I don’t think this company even offered virtual attendance at their AGM so only the poll results were subsequently announced. They collected over 20% of votes against both the Remuneration Policy and Remuneration Report and two directors including the Chairman also collected substantial votes Against. The company is to review its remuneration policy which I certainly did not like when I looked at it.

Virtual and Hybrid AGMs, and a solution

I have been discussing with other ShareSoc members how virtual and hybrid AGMs should operate – indeed how AGMs should generally function in future as it is quite possible that virtual or hybrid options may become the norm even after the epidemic has passed. For instance companies such as TEG are changing their articles to permit them in the long term even after the temporary authorisation to permit them has lapsed.

But it is clear that there are good and bad practices while attendance at a physical AGM is still clearly advantageous so it would be a shame if that is excluded in future. For example it gives you the opportunity to have informal discussions with directors before and after the meeting as well as with other shareholders which you can never do at virtual AGMs. It also gives some of us the rare opportunity to get out of our home offices – we are all suffering from cabin fever at present!
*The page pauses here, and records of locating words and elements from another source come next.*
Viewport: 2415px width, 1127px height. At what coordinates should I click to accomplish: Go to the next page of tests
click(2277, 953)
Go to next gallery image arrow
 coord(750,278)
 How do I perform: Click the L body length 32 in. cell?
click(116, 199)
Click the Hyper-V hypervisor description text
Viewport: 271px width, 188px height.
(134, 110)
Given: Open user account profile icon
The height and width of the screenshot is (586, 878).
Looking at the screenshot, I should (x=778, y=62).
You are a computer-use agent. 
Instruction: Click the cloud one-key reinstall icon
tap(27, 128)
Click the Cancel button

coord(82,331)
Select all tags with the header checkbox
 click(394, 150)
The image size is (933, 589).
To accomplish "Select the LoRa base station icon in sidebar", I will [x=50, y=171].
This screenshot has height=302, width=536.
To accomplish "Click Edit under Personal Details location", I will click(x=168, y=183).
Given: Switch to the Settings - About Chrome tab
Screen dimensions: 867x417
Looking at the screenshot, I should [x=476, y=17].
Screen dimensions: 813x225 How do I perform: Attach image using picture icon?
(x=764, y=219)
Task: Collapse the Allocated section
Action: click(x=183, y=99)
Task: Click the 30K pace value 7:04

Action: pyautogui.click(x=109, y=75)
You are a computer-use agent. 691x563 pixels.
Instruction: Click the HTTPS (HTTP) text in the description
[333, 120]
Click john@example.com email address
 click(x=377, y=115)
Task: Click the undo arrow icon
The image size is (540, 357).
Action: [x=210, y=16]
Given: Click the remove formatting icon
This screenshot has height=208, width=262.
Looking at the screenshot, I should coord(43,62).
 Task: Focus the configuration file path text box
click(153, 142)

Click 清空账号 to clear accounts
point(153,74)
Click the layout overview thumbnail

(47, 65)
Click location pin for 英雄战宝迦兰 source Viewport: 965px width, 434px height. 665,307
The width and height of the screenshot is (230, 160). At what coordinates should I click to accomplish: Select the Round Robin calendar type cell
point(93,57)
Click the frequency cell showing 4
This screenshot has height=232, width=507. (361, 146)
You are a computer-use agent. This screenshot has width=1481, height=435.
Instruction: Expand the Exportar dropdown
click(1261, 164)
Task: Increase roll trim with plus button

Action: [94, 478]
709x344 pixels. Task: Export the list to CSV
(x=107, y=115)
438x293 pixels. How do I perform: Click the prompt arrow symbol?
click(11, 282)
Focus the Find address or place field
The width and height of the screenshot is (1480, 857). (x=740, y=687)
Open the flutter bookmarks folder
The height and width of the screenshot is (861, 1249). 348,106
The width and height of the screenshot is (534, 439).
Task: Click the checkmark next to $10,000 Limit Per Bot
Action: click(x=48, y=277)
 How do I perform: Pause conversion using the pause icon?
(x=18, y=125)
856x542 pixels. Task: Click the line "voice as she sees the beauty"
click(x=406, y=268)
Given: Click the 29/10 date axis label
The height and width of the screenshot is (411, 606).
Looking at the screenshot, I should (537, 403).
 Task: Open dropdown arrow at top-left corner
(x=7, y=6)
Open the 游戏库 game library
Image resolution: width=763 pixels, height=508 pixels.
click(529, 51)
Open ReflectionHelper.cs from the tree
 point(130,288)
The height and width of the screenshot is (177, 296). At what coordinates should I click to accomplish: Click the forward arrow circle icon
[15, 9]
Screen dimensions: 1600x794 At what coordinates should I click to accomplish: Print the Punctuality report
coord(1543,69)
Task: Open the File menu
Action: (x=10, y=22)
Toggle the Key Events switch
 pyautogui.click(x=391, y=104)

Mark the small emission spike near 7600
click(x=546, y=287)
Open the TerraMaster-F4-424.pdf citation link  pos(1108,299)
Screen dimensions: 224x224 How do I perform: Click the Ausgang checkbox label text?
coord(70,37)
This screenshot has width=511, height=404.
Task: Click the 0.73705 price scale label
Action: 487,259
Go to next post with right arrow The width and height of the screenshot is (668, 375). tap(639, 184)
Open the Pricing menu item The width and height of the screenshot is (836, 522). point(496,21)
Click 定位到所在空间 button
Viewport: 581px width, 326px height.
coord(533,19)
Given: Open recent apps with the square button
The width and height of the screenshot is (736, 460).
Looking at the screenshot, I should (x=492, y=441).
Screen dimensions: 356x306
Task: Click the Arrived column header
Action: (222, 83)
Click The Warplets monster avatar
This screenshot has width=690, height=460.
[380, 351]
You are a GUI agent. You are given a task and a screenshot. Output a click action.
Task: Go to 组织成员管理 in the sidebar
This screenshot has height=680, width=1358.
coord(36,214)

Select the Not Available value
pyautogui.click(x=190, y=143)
One somewhat archaic practice that is likely to disappear is the “show of hands” vote. This was always useful and appreciated by shareholders because it firstly allowed AGMs to be concluded rapidly if there was no significant opposition to resolutions, and secondly it allowed you to easily see the overall opinion of shareholders at the meeting. If there was any doubt of shareholders views, a poll can be called by the Chairman, or by shareholders. A poll often means that the vote outcome is not declared until much later – too late to ask about any opposition. If that tactic is used I always ask the question in the meeting of “were there any significant proxy votes against any of the resolutions” as the proxy votes are known well before the meeting.

But with hybrid meetings (those where a physical meeting is combined with a virtual one), I can see a number of practical difficulties with allowing a show of hands vote (and checking who is voting), so I think that will go the way of the dinosaurs.

I suggest also that presentations to shareholders, and discussion thereon, should preferably be separated out into a previous virtual event – sometime after the Annual report is issued and Notice of the AGM has been issued but before the proxy vote deadline. This would enable shareholders (and others as such as non-shareholders and nominee holders) to become informed before they vote. The formal AGM with voting on a poll could then be held later (as a hybrid meeting).

Does this idea make any sense to readers?

But it is clear that it would help to standardise the actual process for virtual meetings and the software that might be used for them – or at least to those that can support the facilities that are needed.